E reparem só: Tartakovsky é um especialista em animação para adultos. Basta olharem boa parte do que ele criou para notarmos que ele realmente entende o que faz uma obra adulta ser adulta, muito diferente de diversas outras mentes supostamente criativas por aí que confundem violência extrema vazia, escatologia idiota e subversões banais com material para adulto, como se ser adulto fosse, apenas, ser um adolescente que passou há muito da idade de ser chamado de adolescente. O Dia da Castração é, em poucas palavras, um anti-filme adulto, um escárnio em forma de animação que eu espero que tenha sido algo que Tartakovsky fez para provar que produtoras não têm ideia do que fazem e soltam dinheiro para qualquer coisa, ainda que esta aqui, vale dizer, teve sua distribuição cinematográfica (sim, isso ia para os cinemas!) rejeitada pela Warner e comprada pelo Netflix que, pelo visto, é como um caminhão de lixo que vai passando pela casa dos outros para pegar o conteúdo das latas deixadas em frente.

Na história, Bull (Adam DeVine), um cachorro tarado feio pacas que adora transar com a perna de uma vovó humana, que flerta achando que não tem chances com Honey (Kathryn Hahn), a cadela de passarela vizinha da casa onde mora, e que é particularmente orgulhoso de seus testículos, descobre que seus donos vão castrá-lo, levando-o a uma desesperada “última noitada” pela cidade com seus amigos Rocco (Idris Elba), Fetch (Fred Armisen) e Lucky (Bobby Moynihan).
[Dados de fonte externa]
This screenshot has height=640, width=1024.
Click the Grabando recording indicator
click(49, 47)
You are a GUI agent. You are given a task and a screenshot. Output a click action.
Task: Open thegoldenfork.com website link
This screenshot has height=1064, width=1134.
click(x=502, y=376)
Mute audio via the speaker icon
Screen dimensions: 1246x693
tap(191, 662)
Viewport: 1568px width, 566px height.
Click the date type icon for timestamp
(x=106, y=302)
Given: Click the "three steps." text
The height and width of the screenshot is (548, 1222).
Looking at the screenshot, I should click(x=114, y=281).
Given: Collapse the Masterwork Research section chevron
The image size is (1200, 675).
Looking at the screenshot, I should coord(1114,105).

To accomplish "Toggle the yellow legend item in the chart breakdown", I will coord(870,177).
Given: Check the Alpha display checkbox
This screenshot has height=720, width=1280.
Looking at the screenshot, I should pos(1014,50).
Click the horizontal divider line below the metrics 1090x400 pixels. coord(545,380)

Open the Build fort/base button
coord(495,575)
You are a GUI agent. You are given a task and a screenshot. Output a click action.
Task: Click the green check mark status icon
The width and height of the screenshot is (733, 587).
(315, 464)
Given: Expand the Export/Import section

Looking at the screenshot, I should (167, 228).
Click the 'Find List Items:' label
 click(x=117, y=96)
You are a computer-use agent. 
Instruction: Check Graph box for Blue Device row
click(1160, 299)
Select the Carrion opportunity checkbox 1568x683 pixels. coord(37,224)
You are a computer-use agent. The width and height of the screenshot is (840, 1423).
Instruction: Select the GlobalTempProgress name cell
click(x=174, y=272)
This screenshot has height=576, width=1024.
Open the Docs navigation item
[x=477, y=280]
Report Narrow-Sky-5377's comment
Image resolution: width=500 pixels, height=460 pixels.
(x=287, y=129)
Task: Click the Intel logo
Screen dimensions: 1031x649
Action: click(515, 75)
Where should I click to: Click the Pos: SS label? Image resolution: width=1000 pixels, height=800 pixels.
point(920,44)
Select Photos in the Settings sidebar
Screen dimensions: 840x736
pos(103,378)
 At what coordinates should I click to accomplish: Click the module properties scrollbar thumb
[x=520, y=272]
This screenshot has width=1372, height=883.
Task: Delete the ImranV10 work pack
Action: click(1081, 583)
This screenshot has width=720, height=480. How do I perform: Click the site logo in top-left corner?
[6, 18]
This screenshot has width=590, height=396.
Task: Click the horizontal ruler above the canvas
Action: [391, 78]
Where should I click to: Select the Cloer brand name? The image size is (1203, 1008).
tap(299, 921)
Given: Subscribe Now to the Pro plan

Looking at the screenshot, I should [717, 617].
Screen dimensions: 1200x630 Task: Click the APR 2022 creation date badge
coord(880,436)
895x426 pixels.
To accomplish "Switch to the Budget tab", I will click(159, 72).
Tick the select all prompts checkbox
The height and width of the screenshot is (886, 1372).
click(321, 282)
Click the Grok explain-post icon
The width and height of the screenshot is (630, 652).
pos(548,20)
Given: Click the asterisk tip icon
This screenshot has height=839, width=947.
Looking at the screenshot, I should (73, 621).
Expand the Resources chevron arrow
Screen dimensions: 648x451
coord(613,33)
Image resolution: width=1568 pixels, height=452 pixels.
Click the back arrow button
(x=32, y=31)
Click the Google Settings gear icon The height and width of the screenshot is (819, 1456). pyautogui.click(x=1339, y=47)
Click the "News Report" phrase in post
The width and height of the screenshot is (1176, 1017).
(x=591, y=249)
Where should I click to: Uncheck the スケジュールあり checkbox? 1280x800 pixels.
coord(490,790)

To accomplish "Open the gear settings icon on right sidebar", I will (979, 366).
No entanto, o que poderia ser algo até interessante, torna-se uma espécie de uma sucessão de tiques nos quadradinhos do Formulário do Filme Adultão. Tem sexo de todo jeito? Claro! Tem linguagem vultar o tempo todo? Sim! Tem escatologia na base de uma a cada cinco minutos? Sem dúvida! Tem palavreado vulgar sendo metralhado a cada linha de diálogo? Como não teria? O que não tem é consistência, subtexto, comentário e, vamos combinar, um negocinho chamado graça. Se eu ri de O Dia da Castração foi de vergonha alheia, talvez por não conseguir acreditar que eu estava realmente assistindo algo da lavra de Tartakovsky.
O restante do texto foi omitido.